Possibility is the ability or the option to doing something possible. It indicates a circumstance that may occur, but doubt is implied. Possibility and probability are synonymous to the degree that they both contain uncertainty.
As we know, Cuban immigration laws have been atypical for half a century. The requirements that a Cuban who wants to travel must meet are onerous.
1 – receiving a mandatory letter of invitation, the price is between 150 and 200 convertible pesos (CUCs), in the equivalent amount in US dollars or euros. [100 CUCs is roughly $110 USD]
2 – obtaining a passport, costing about 55 CUCs.
3 – requesting permission to leave (the “carte blanche”), which costs 150 CUC.
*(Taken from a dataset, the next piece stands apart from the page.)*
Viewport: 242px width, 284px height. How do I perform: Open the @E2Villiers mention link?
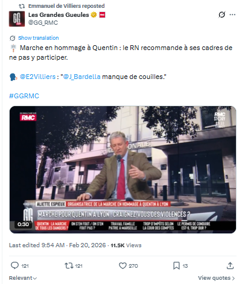click(37, 77)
4 – paying for a medical checkup (in cases of permanent relocation outside of the country, especially in the US), which costs around 400 CUCs.
5 – paying the departure tax or “pase a bordo” (which must be paid at the airport) 25 CUCs.
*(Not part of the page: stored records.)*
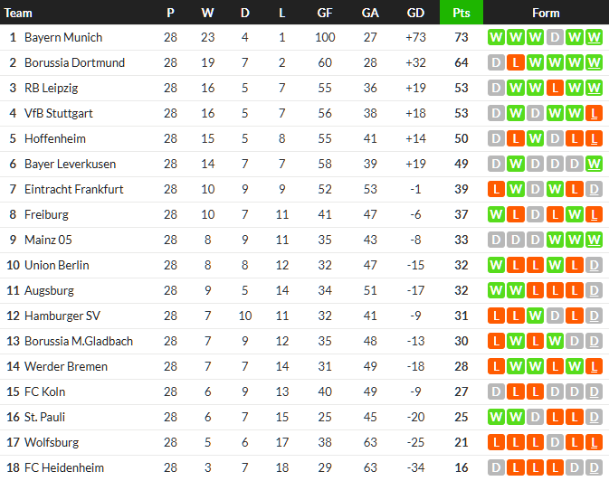
Task: Click the loss badge in RB Leipzig's form
Action: click(555, 89)
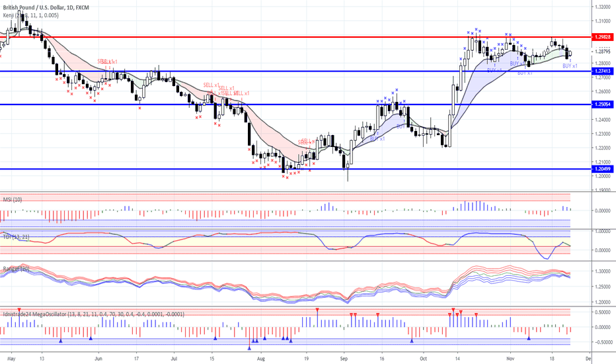Click the blue 1.20499 price label
Screen dimensions: 616x364
[601, 169]
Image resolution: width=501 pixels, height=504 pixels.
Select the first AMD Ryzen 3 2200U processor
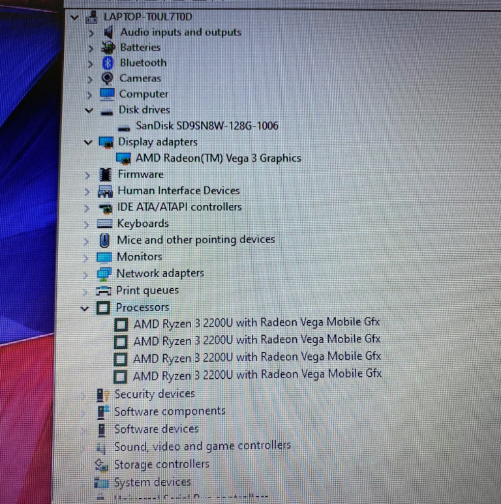coord(256,322)
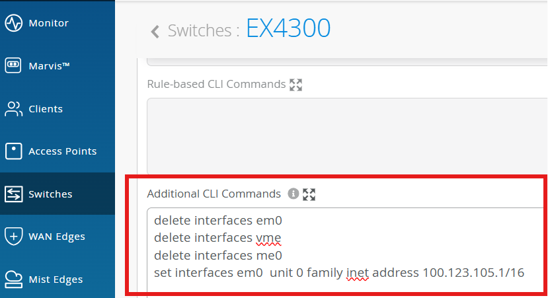The height and width of the screenshot is (298, 548).
Task: Go back using the chevron arrow
Action: pos(155,31)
These are only the requirements of the Office of Immigration (Oficina de Inmigracion y Extranjeria); which are added to other requirements and other costs (such as certifications of birth, marriage, divorce, criminal background checks, military discharge, documents from the Office of Housing, etc.), with each case according to the proposed type of travel, whether temporary or permanent.
Usually the processing time of the bureaucratic paperwork takes longer than it should, forcing Cubans who are eager to travel to come up with certain monetary “gifts” for the employees of these offices in order to expedite the processing. The final approval, whether this is to visit relatives or tourism, is subject to the discretion of the immigration authorities – meaning that their response is not always positive.
The government claims to be working on the relaxation of the current immigration policy that prevents citizens from freely leaving the island. However, nothing concrete has been proposed with respect to this, despite this being one of the reforms most wanted by the population.
One Cuban parliament member, Deputy Luis Morlote, explained: “Before issuing any proposal, the National Assembly must first analyze the impact, conditions and context of changes in the current immigration model that has been in place for the past fifty years (…) The proposal is being analyzed while taking into consideration the complexity of the issue, since we’re not talking about just any country.”
This he followed up with the issue of the US’s Cuban Adjustment Act, which allows Cubans to obtain residency if they set foot on American soil. He also spoke about the impact of the brain drain on the island and finished off by saying that Cubans are leaving mainly for economic reasons and not political ones. Yet, despite his pretenses, he didn’t rule out a mass exodus.
They are taking their time to change their laws because mass exodus is a distinct possibility, as has been and remains to this day the right of all Cubans to travel, for whatever reason or wherever they might go.
Everything is a set of possibilities. That Cuba changes should be a fact, suffice to be satisfied with the possibility.